Data for this exercise |
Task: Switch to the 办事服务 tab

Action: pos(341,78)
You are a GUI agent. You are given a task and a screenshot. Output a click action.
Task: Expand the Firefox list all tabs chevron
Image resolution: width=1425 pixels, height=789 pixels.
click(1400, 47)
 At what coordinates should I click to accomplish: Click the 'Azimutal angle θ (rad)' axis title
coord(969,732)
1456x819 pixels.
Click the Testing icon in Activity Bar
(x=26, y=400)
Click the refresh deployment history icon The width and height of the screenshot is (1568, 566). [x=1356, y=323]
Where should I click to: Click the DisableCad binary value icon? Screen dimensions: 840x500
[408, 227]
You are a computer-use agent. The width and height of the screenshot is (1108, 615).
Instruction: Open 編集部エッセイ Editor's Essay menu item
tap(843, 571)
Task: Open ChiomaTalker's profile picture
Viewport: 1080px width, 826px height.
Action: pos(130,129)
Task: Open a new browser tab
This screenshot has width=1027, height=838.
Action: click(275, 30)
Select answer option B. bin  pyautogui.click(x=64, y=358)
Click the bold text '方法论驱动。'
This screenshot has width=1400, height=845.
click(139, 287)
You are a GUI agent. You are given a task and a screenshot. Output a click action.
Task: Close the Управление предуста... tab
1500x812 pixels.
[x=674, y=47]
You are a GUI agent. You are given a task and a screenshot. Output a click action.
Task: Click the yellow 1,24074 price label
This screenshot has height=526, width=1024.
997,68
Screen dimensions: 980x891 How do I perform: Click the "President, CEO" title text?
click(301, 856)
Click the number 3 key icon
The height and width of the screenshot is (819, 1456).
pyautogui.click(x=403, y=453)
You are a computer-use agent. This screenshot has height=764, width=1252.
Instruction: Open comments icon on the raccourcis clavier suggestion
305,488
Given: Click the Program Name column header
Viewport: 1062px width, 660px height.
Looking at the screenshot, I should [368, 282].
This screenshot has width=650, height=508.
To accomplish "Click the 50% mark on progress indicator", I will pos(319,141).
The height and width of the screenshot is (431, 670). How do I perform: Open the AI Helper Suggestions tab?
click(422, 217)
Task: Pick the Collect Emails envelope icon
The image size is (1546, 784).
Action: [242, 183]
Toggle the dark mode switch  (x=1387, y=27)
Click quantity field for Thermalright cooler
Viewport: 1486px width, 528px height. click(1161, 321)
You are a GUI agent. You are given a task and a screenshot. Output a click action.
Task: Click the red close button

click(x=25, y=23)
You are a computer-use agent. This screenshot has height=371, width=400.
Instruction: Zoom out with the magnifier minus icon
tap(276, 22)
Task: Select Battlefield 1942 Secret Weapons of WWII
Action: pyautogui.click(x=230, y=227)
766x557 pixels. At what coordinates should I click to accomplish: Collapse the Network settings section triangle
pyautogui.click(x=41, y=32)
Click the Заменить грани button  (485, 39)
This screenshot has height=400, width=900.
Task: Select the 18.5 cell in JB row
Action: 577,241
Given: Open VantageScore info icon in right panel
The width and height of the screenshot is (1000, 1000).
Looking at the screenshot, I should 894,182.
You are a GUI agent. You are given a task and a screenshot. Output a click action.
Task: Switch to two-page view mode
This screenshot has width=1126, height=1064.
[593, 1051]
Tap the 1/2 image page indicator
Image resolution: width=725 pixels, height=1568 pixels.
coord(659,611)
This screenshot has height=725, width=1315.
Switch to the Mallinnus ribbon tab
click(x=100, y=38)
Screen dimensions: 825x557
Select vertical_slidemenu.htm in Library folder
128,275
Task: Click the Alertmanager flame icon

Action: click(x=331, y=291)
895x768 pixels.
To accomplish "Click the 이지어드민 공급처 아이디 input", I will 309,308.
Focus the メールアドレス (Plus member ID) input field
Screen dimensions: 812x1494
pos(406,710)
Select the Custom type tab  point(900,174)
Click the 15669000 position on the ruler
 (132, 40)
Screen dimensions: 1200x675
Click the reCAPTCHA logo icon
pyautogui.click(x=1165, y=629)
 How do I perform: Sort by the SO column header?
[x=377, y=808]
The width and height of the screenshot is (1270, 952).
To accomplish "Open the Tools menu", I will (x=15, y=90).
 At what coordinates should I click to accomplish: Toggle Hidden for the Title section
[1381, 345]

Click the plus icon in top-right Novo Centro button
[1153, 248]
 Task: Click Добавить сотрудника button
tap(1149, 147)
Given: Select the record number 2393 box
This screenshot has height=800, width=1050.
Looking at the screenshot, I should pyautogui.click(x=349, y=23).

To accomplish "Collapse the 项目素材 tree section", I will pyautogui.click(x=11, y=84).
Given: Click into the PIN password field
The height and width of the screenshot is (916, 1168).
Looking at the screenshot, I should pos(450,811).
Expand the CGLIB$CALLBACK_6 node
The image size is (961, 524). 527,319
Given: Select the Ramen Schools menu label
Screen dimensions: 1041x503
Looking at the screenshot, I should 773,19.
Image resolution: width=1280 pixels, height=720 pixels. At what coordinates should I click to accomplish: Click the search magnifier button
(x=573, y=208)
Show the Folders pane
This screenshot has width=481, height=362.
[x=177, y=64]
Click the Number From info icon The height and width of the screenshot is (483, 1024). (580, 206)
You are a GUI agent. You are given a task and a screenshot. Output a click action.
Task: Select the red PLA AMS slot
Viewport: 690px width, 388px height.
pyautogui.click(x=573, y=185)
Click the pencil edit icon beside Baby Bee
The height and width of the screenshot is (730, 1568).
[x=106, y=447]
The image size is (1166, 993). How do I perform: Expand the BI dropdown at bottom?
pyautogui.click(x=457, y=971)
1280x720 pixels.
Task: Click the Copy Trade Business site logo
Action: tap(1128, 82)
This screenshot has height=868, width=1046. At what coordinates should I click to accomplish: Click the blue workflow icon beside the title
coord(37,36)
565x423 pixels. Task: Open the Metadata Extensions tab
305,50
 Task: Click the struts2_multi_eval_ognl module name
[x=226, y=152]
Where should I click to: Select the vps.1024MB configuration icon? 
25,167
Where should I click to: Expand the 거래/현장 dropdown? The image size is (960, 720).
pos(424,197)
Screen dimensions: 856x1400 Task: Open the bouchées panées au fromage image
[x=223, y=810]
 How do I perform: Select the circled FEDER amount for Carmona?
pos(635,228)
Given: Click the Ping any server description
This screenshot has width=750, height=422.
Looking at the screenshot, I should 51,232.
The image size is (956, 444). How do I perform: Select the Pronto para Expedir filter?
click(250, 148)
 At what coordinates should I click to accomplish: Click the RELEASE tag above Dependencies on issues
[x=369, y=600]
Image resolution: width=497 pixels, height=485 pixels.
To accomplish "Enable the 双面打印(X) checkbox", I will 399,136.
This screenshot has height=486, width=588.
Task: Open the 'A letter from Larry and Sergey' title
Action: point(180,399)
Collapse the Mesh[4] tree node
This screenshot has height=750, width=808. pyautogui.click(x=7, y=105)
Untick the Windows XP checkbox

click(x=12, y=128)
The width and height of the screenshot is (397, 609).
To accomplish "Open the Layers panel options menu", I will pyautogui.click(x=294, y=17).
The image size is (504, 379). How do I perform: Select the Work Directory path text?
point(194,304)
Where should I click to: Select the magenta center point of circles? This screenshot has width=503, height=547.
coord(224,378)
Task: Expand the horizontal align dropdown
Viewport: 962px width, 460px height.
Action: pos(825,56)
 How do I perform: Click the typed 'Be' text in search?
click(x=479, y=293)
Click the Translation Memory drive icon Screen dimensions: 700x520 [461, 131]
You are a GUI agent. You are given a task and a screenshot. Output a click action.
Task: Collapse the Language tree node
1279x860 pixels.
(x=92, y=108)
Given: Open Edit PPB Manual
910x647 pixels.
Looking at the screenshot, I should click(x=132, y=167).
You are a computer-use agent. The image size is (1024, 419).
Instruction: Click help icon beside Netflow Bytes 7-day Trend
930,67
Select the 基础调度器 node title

Task details |
What you give back should be exactly the lines of the data above from the line with "Instruction: Open 編集部エッセイ" through the line with "Task: Click the yellow 1,24074 price label", both of those included, and nothing more.

Finished task |
Instruction: Open 編集部エッセイ Editor's Essay menu item
tap(843, 571)
Task: Open ChiomaTalker's profile picture
Viewport: 1080px width, 826px height.
Action: pos(130,129)
Task: Open a new browser tab
This screenshot has width=1027, height=838.
Action: click(275, 30)
Select answer option B. bin  pyautogui.click(x=64, y=358)
Click the bold text '方法论驱动。'
This screenshot has width=1400, height=845.
click(139, 287)
You are a GUI agent. You are given a task and a screenshot. Output a click action.
Task: Close the Управление предуста... tab
1500x812 pixels.
[x=674, y=47]
You are a GUI agent. You are given a task and a screenshot. Output a click action.
Task: Click the yellow 1,24074 price label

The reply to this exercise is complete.